Maria informed me she doesn’t define the links in her articles as ads because they are all “books that I would feature anyhow” and that her “different intention” means that she is not seeking to sell the books. I pointed out that in Google’s quest to organize the world’s information, there are tens of millions of times per day where the top Google result is also the top Ad that they display, but in these cases they don’t say “this is the one we were going to show you anyway” and hide the fact that it is an ad. Advertising is a business process defined by the way money changes hands - intent does not play a part in the definition. Roger Federer probably already likes Rolexes, but as soon as they pay him millions of dollars, he is considered to be advertising their product. Aside from the fact that businesses don’t get to create their own definition of advertising, Maria’s claim that they were all books she would feature anyhow was contradictory to the statement she wrote in the same email thread, which proves that her advertisements do in fact change what books she offers to users:
“a major reason I use Amazon is…data they give me - it tells me what other books Brain Pickings readers are buying on Amazon…I’d say I’ve found at least a quarter of the books I myself have purchased and read over the past few years through Brain Pickings readers that way.”
Pulitzer Prize winning journalist Harrison Salisbury was the subject of an E.B. White letter featured by Maria last Spring that spawned our correspondence. In 1975, Xerox offered Salisbury $55,000 to write an article in Esquire magazine. White expresses his concern about the erosion of press if writers start accepting money from advertisers this way.

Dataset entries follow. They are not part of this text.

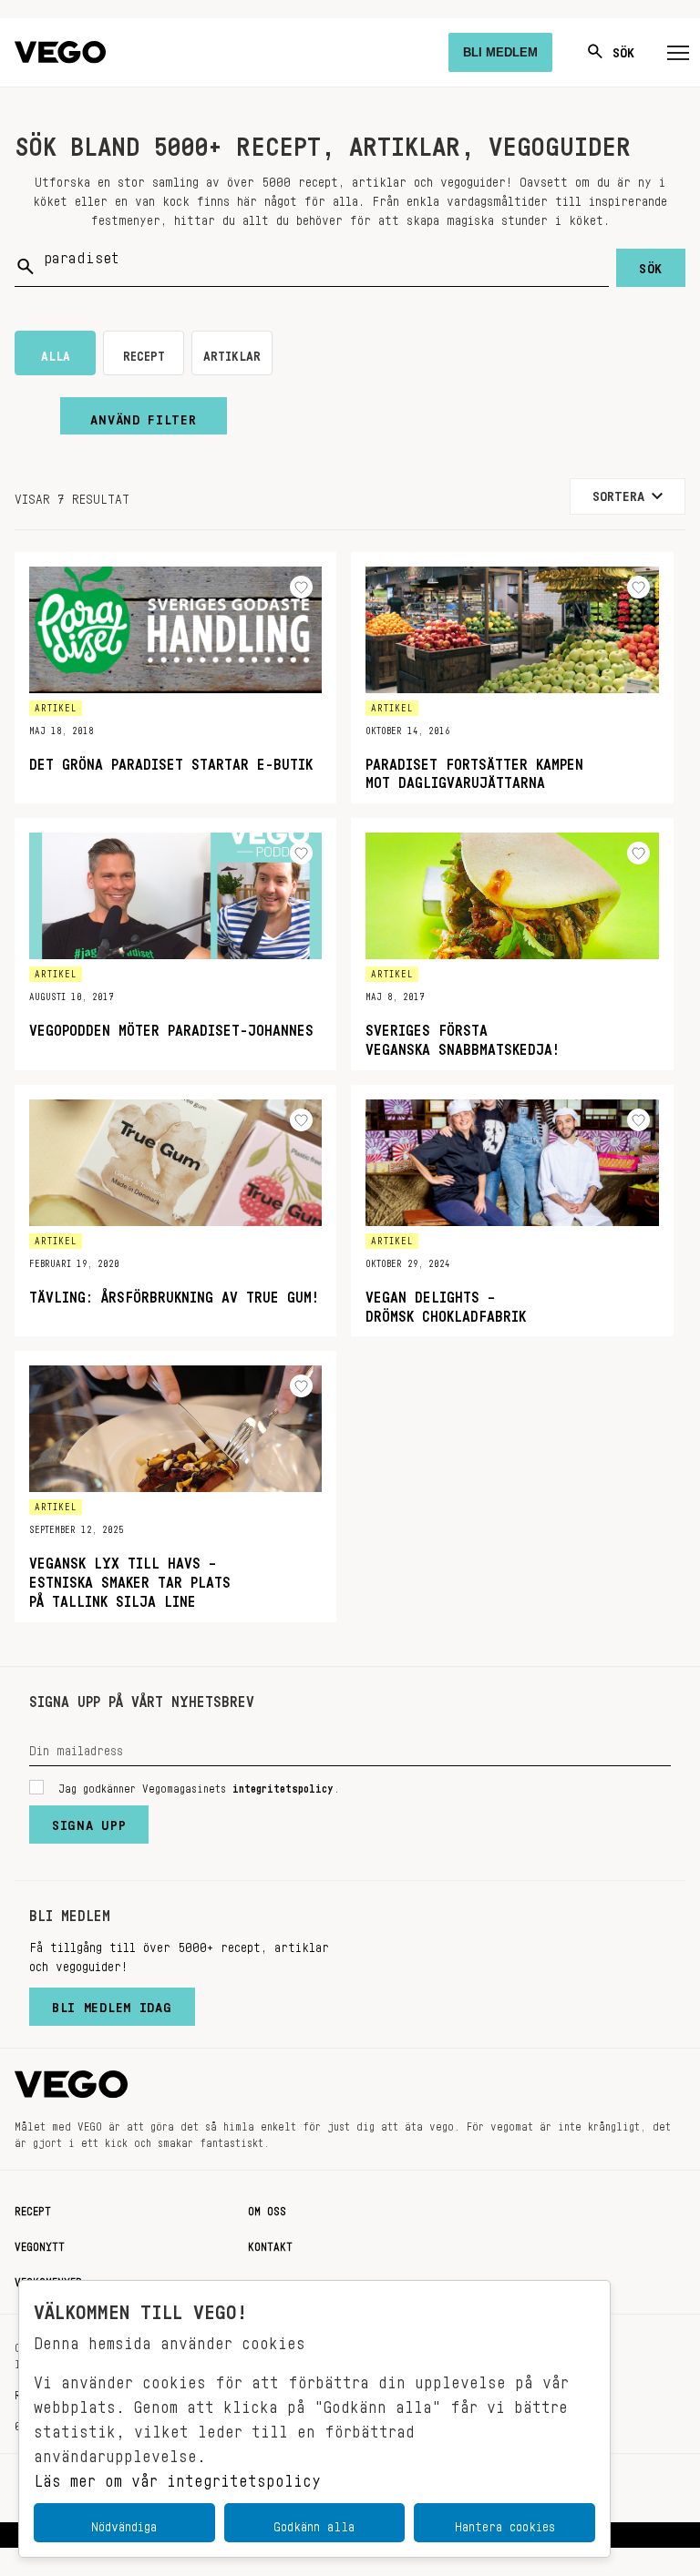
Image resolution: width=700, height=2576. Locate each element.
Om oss (267, 2208)
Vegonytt (40, 2243)
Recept (33, 2208)
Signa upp (89, 1821)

In her commentary, Popova noted that she “has been publishing an ad-free curiosity catalog supported by reader donations for the past seven years.” Reading the article I could only think what reader response would be if the article concluded with “Disclaimer: I make money each time you click a link in my articles and buy a book.”
There are important differences that make affiliate ads more subversive than the Xerox-Esquire scenario. The Affiliate form of advertising invites more detriment to quality writing because it actually requires an author to interrupt the reader with a link and it incentivizes authors to change their tone such that they convince the reader to go all the way through with the purchase (which is necessary for them to receive their kickback). At least in the golden days of tainted journalism the author was paid upfront, and the ad was on the opposite page, not in the article itself, so they were still incentivized to write a quality article about anything they wanted - health, art, sports - that people thought was interesting enough to read, while hoping that wandering eyes would bring eyeballs to the Xerox Ad on the facing page. I’m not saying this offer was a good thing, simply noting that if Brain Pickings is building a brand based on anti-ad sentiments, it might be fair to explain how the revenue generating practices of the site work. The Guardian article described the site as an “antidote to Google” - ironic given the identical business models of Brain Pickings and Google, both of which make money as users click links in the normal course of using each site…the difference being that Google makes it known which links are ads.
I have no problem with affiliate links at all—Metafilter, one of my favorite websites, uses them and I’m happy to contribute to Matt Haughey’s income when I purchase something on Amazon via a MeFi link. But I think it’s really shitty to claim to be ad-free (and to ask people for donations after every single goddamn blog post, Jesus H. Christ) when you’re not. But then again, nothing about this woman is genuine, legit, or even the least bit original or interesting. So there you go.